La Sociedad de Medicina Digital (DiME) ha lanzado un nuevo conjunto de medidas clínicas digitales para mejorar el tratamiento de enfermedades pediátricas raras, en colaboración con socios como la FDA, BioMarin, Northwestern Medicine y Stanford Medicine.
Este conjunto de medidas, publicado el jueves, tiene como objetivo proporcionar a investigadores y compañías farmacéuticas criterios de valoración estandarizados para evaluar la eficacia de los tratamientos y acelerar el desarrollo clínico en enfermedades pediátricas raras, un área históricamente dificultada por ensayos pequeños y enfoques inconsistentes para medir resultados.
Las medidas están diseñadas para capturar datos de herramientas digitales, como dispositivos portátiles, y ofrecer así información continua sobre la salud del paciente. Al estandarizar la medición de los resultados, DiME espera que los datos de los ensayos sean más eficientes y comparables entre estudios, lo que podría reducir el tiempo necesario para que nuevas terapias lleguen a los niños.

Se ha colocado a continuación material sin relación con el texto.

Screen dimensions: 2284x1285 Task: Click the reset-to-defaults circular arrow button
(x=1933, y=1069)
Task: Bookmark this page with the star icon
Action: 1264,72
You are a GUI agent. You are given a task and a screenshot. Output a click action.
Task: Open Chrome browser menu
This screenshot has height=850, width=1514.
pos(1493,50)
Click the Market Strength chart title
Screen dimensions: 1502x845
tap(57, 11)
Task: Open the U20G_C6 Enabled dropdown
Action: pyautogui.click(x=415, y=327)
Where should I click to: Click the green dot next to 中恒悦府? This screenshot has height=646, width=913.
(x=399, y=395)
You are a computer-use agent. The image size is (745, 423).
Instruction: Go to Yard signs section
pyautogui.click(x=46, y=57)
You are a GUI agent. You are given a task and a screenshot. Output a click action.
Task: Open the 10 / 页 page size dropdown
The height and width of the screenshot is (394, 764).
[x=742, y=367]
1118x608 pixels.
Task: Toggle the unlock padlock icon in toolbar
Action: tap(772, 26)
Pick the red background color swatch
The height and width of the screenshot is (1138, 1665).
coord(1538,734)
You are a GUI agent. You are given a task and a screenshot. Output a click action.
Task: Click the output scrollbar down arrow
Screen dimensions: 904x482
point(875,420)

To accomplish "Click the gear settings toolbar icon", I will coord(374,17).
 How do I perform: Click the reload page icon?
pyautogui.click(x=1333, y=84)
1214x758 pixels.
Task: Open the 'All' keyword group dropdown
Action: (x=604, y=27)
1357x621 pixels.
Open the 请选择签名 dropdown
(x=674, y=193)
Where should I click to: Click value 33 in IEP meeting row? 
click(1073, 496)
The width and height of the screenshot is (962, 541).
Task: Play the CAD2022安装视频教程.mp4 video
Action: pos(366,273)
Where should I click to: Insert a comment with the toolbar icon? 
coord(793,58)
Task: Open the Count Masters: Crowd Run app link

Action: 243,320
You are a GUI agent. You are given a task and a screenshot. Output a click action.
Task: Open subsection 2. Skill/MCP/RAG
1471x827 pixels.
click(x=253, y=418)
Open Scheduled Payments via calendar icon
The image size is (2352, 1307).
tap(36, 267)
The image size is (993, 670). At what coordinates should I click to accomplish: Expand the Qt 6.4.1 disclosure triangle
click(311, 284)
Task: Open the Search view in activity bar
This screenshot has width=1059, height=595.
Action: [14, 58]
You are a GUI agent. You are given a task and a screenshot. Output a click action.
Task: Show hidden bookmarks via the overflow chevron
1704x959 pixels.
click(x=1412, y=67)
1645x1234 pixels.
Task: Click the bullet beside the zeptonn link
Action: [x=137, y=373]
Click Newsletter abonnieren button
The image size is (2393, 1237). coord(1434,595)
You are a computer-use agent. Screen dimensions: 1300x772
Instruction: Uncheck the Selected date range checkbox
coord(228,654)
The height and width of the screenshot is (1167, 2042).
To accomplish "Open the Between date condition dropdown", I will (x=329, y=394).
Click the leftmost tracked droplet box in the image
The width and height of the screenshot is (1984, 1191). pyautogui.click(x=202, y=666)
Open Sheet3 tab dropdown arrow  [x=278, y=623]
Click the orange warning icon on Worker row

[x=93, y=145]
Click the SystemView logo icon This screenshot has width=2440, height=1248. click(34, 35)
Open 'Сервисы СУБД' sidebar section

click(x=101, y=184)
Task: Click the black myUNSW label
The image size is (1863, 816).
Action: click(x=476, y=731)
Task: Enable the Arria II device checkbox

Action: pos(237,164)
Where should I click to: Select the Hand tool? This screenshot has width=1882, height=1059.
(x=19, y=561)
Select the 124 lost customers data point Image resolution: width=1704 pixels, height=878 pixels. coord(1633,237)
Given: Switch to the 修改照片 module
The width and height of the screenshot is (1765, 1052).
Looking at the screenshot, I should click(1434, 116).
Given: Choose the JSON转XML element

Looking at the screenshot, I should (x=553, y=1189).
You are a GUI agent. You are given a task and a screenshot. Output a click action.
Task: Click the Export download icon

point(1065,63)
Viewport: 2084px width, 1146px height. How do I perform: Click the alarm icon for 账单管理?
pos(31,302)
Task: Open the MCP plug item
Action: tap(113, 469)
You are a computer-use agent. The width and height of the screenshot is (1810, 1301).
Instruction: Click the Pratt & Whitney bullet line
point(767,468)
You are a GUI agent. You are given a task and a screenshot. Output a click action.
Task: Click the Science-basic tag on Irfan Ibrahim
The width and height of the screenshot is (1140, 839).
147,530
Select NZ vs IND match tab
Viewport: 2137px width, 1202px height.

Este enfoque podría ser especialmente transformador en las enfermedades raras, donde las poblaciones de pacientes son pequeñas y cada dato cuenta, señaló Jen Goldsack, CEO de DiME.
“Al observar el panorama de la medicina digital pediátrica, sólo alrededor del 6% de las inversiones se destinan a iniciativas para niños o adolescentes, y no ha habido salidas exitosas en salud digital pediátrica. Como organización impulsada por una misión, nos pareció absolutamente inaceptable”, comentó.
Goldsack señaló que los ensayos en enfermedades raras enfrentan desafíos comerciales: incluso terapias curativas a menudo no llegan a comercializarse porque el costo de los ensayos no puede recuperarse de poblaciones tan reducidas.
Para abordar estas carencias, DiME colaboró con su red de socios para desarrollar una guía que describe los dominios clave comunes en las enfermedades pediátricas raras —como movilidad, cognición, sueño y convulsiones— y proporciona medidas estandarizadas para su uso en investigación y ensayos clínicos, explicó.
El uso de criterios de valoración digitales en los ensayos puede acortar la duración de la fase II en unos tres meses y reducir los plazos totales del estudio, lo que hace que los ensayos sean más viables para poblaciones pequeñas, añadió Goldsack.
Enfatizó que la colaboración fue clave en este esfuerzo. Reguladores, farmacéuticas, desarrolladores tecnológicos y grupos de defensa de pacientes contribuyeron, ayudando a garantizar que las medidas sean prácticas, científicamente rigurosas y estén alineadas con la orientación regulatoria de la FDA. El equipo también creó un kit de herramientas de implementación para guiar a investigadores y empresas sobre cómo adoptar estas medidas digitales en los ensayos.
Las farmacéuticas y los investigadores pueden utilizar el marco de DiME para identificar las medidas digitales más relevantes para una enfermedad pediátrica rara determinada, basándose en un conjunto de datos de acceso abierto con perspectivas de pacientes y cuidadores, explicó Goldsack. El marco proporciona métricas estandarizadas, orientación técnica y herramientas personalizables que garantizan que los datos se recopilen de manera consistente en todos los estudios, facilitando el diseño de ensayos y la comparación de resultados.
“También realiza la muy importante estandarización técnica: ¿cuáles son los elementos de datos comunes? ¿Cuál es la ontología de medición, para que quienes desarrollan estas herramientas y crean registros estén comparando peras con peras, y realmente estemos armonizando el campo para impulsarlo?”, declaró Goldsack.
Con este marco y kit de herramientas, DiME pretende reducir el riesgo en el mercado de las enfermedades pediátricas raras, fomentando una mayor innovación y colaboración entre investigadores, farmacéuticas y grupos de pacientes.